▶ **Data**:
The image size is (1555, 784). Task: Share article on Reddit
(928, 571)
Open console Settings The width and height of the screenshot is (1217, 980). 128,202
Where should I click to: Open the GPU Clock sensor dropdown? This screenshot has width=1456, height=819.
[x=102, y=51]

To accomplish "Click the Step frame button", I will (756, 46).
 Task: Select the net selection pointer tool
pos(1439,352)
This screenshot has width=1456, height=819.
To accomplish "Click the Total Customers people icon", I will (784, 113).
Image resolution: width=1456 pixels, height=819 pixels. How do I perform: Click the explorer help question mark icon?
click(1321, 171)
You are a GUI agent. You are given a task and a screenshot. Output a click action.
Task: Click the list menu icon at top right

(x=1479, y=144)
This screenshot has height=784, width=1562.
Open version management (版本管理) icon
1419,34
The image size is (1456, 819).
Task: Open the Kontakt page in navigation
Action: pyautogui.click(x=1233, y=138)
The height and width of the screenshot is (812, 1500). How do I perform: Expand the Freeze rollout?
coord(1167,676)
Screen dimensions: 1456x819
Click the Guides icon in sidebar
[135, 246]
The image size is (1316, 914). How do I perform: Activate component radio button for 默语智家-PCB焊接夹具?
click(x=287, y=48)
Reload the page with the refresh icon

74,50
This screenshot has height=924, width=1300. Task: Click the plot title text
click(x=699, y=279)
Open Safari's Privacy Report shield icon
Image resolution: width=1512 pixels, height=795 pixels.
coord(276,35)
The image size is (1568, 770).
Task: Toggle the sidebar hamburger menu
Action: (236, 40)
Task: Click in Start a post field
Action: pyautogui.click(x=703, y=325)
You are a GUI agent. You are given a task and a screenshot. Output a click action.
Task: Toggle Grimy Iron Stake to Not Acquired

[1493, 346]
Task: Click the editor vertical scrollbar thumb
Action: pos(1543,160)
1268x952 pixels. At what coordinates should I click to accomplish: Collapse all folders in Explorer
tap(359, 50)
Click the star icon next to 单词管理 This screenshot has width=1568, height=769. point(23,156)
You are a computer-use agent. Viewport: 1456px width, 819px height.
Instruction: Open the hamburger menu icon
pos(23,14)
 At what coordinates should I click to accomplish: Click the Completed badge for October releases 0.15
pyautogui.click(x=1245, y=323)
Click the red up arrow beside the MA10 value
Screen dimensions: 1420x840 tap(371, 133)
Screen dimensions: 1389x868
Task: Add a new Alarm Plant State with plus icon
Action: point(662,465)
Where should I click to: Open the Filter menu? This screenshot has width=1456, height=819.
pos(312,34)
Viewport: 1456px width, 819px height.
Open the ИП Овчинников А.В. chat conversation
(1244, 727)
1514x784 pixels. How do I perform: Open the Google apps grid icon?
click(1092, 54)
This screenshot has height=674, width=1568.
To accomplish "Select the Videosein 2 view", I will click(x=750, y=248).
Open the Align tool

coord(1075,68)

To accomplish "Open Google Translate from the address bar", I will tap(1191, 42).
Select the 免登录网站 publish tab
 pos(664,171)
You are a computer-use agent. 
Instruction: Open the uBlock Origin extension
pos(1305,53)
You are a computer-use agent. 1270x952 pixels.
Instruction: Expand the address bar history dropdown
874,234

▶ **Directions**: Scan the material for "agent" and copy the lines that hold it.

▶ **Answer section**:
You are a GUI agent. You are given a task and a screenshot. Output a click action.
You are a GUI agent. You are given a task and a screenshot. Output a click action.
You are a computer-use agent. Viewport: 1456px width, 819px height.
You are a computer-use agent. 
You are a computer-use agent. 1270x952 pixels.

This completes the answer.